Wird Martin Luther wieder katholisch?
Die Ökumene steht weiter vor großen Herausforderungen, aber da und dort ist sie weiter als gedacht. So ist die Verdammung Martin Luthers (1483-1546) durch die katholische Kirche längst aufgehoben. Der Reformator wird vielmehr als "Lehrer im Glauben" anerkannt. Gute Voraussetzungen für das Gespräch der Konfessionen beim bevorstehenden Deutschlandbesuch von Papst Benedikt XVI. sowie für eine ökumenische Prägung des Reformationsjubiläums 2017.
27.06.2011
Von K. Rüdiger Durth

Ist Luther, der von Papst Leo X. exkommuniziert wurde, ein "irrsinniger Häretiker", wie Papst Pius VI. noch 1791 meinte, oder aber ein "Lehrer im Glauben", wie Papst Johannes Paul II. 1980 bei seinem ersten Deutschlandbesuch gegenüber dem Rat der Evangelischen Kirche in Deutschland (EKD) betonte? Und ist der Papst für die Protestanten noch der Antichrist oder ein "vermummter und leibhaftiger Teufel", wie Luther nicht müde wurde zu betonen - oder doch der Mann, von dem die evangelische Kirche im Rahmen des Deutschlandbesuches von Papst Benedikt XVI. im September ein deutliches Zeichen hin zur Einheit der Christenheit erwartet?
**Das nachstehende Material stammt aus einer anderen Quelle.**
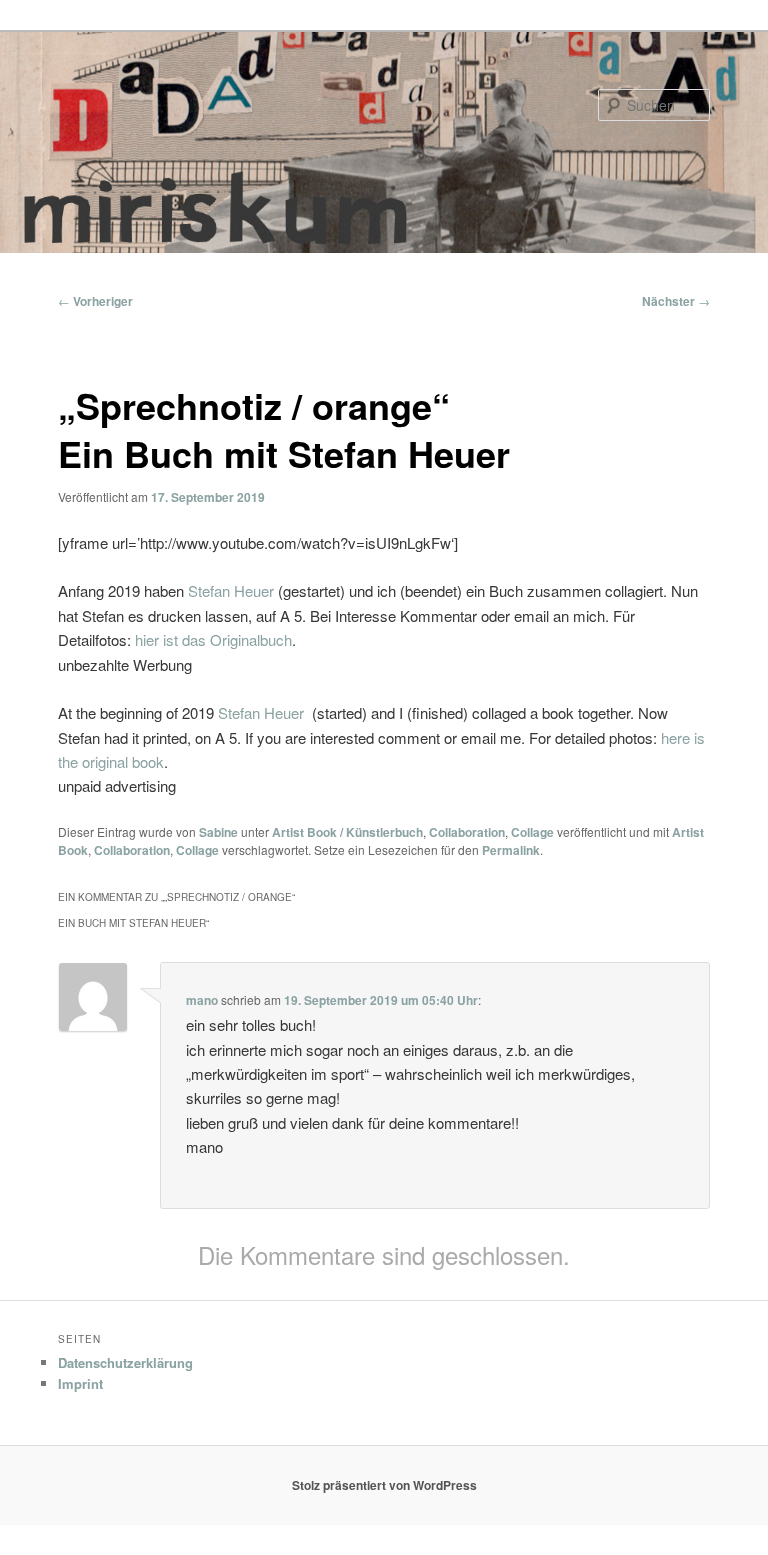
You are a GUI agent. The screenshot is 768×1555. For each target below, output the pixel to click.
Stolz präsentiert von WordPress (384, 1485)
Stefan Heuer (231, 590)
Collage (532, 832)
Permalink (511, 850)
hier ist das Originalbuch (213, 639)
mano (202, 1000)
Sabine (218, 832)
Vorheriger (95, 301)
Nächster (676, 301)
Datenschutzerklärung (125, 1362)
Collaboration (467, 832)
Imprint (80, 1383)
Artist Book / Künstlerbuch (347, 832)
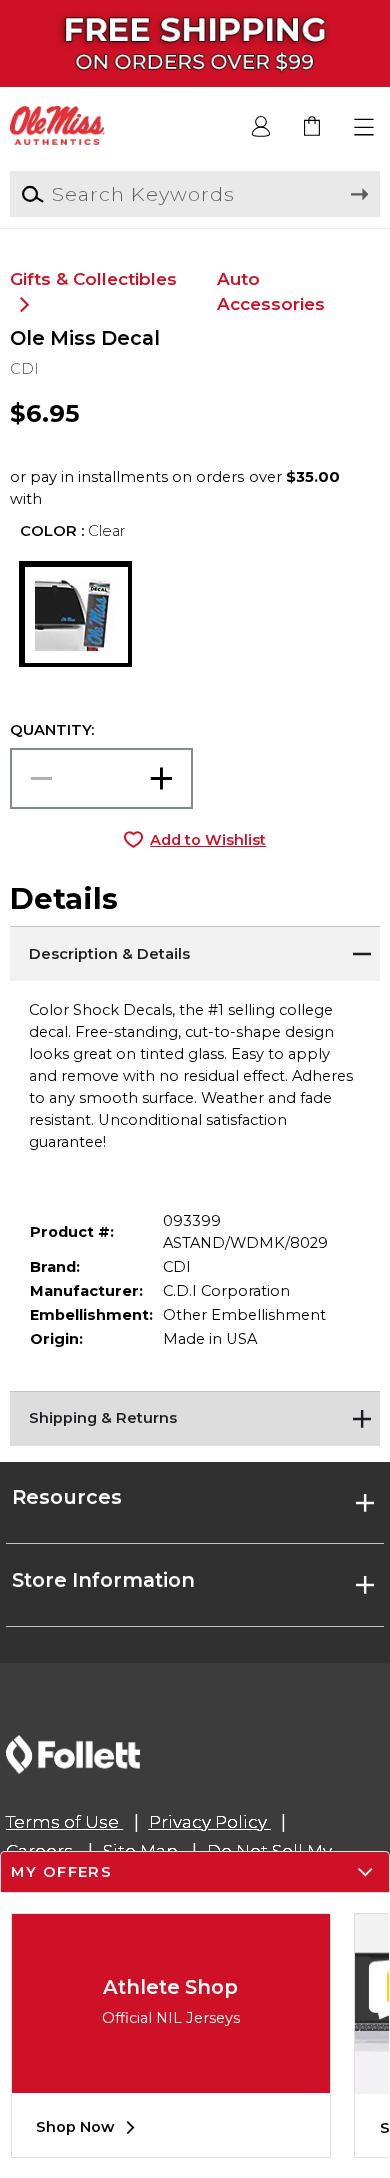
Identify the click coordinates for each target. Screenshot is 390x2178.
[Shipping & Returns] (195, 1416)
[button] (364, 127)
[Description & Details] (195, 951)
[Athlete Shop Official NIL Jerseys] (171, 2078)
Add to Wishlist (208, 840)
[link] (313, 127)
Es gab nie einen Bann gegen den Reformator

Die Polemik zwischen Katholiken und Protestanten gehört der Vergangenheit an. Und die Protestanten haben längst eingesehen, dass auch der deutsche Papst Benedikt XVI. den Bann über Luther nicht aufheben kann, weil nach katholischer Lehre der Bann mit dem Tod eines Menschen endet. Freilich wurde nie ein entsprechendes offizielles Urteil gefällt (im Gegensatz etwa zu Galileo Galilei), was aber durch die römische Inquisitionsbehörde notwendig gewesen wäre, die es freilich 1520 noch nicht gab. Umgekehrt blicken die Katholiken mit gemischten Gefühlen auf das Jahr 2017, wenn die Protestanten in Erinnerung an den Thesenanschlag Martin Luthers gegen den Ablass vom 31. Oktober 1517 den 500. Jahrestag der Reformation feiern – als selbstbewusstes Fest gegen die Katholiken, bei dem das Lutherlied "Eine feste Burg ist unser Gott" wieder als protestantische Hymne zu neuen Ehren kommt?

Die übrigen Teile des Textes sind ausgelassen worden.